Nine Lessons I wish I had been taught before

By Christos Tsolkas

I have been asked a couple of times to share with junior audiences some of the knowledge and personal views I have gathered on business and management during the last 20 or so years. Here is a summary of the nine lessons I wish I had learned earlier, and which I want to share with you.

#1 Marketing is an art. Despite all analytics, big data, decision supports systems, segmentation techniques, etc. (which, of course, are necessary, indeed), at the end of the day, marketing (here I mean packaged goods consumer marketing where brand image is of critical importance) is rooted in intuition, tacit knowledge and inspiration. In essence, it is an art.
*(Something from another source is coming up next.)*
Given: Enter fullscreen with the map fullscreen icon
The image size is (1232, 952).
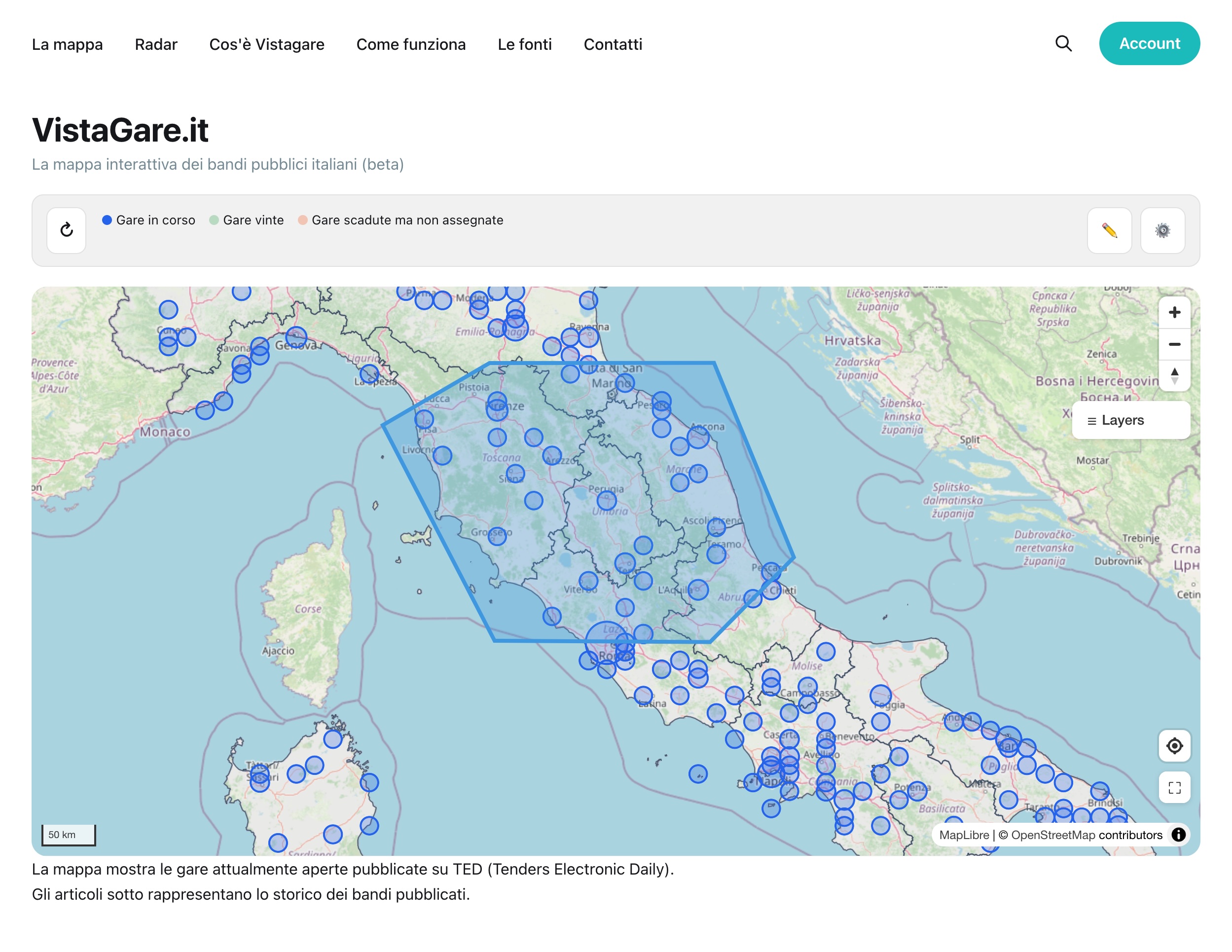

#2 Leave the ‘hot calls’ for tomorrow. Dealing immediately with an issue carrying high emotional content and weight and which requires action is a mistake. The phrase ‘sleep with the XYZ idea first’ exactly covers the need to pass the problem from all parts of the brain, the left and right, the forth and back, the conscious and – ideally – the unconscious first, and only then react. Some people use the filtering question ‘Does it really matter’ to grant themselves some ‘breathing’ space, to understand the true importance and urgency of the issue before making the call. I have fallen into the trap of soon-regretted fast reactions many times.

#3 Adapt-adapt-adapt. Nature shows the way. Whoever or whatever does not follow the rule of continuous adjustment in any business ecosystem is simply ‘gone’. Cutting across disciplines and functions, career stages, tasks, geographies and cultural differences, adaptability and agility are truly essential for business and personal survival.

#4 The brain’s ‘muscles’ grow irreversibly. Unlike the body’s muscles that can fall dormant after stopping regular training and experience a natural shrinking, the human brain, after having undergone ‘mental training’ – challenges, new ideas, visions and dreams, innovative conceptions beyond boundaries, ‘expansion’ – never returns to its previous shape. It never weakens. Growing employees’ capabilities always pays off.

#5 Keep a notebook. Some of the top executives I met in the past or observed during important business meetings rarely, if ever, took notes. Maybe they were hoping to hint at a superior memory or intelligence. This might also was arrogance, indifference, over-delegation or simply laziness. A notebook (either analogue or digital) helps not only to capture the specifics of a meeting, but also helps to recall and retrieve later, even after years have passed. It has happened to me many times, digging into my notes and hiring (for instance) a person of interest I met years before.

#6 People first. For many of my risk-taking years, doing the proper thing without considering the political repercussions left me frequently feeling like I would only be in a job or an industry temporarily. Nevertheless, I always put people first. Collaborators, colleagues and the team were all shown to be my highest priority. Ironically, the dividend was always paid back to the company because, all together, collectively, we were creating the conditions to take the corporation higher and higher. Love is contagious and certainly fits somewhere in the balance sheet.

#7 Competitive advantage. Brands, financial strength, patents, secret formulas, inherited expertise. All of these could be pockets of competitive advantage, but all of them, more and more, can do the job for less and less time, as competition grows increasingly hard and ruthless. Everything can be copied, and rather fast, these days. I therefore tend to believe that the ultimate source of competitive advantage is the content of our brains, our future plans, our knowledge not yet expressed. It is the only element that cannot be replicated.

#8 Get on board – fix it on board. Life is not necessarily sequential, development is not incremental and business conduct is rarely linear and predictable. Evolution is, most of the time, turbulent with exponential outcomes. Therefore, learning how to work in ambiguity and how to operate in chaos and at the same time get results is imperative. Today’s leaders need to be able to jump on board and fix issues while travelling.

#9 Be on fire. The relationship between efforts and results over time represents a normal distribution. The more you push, the more results you get. It is quite common in organisations, however, for the peak performance to occur much earlier than expected, as well as a traumatic decline and collapse. A proven remedy is to exercise immense pressure early and fast. While the performance curve is developing nice and high, you can decide suddenly to stop. No pressure, just silence. People who have worked in such conditions tend to be surprised, ’Why?’, ’Is it my fault?’, ’What happened?’ they will ask. They approach the leader and ask for more. That’s the tipping point. It is the moment when a new performance curve starts building up. So, move on, push more, and consecutive new curves will lead you to stellar results. I call this being ‘on fire’.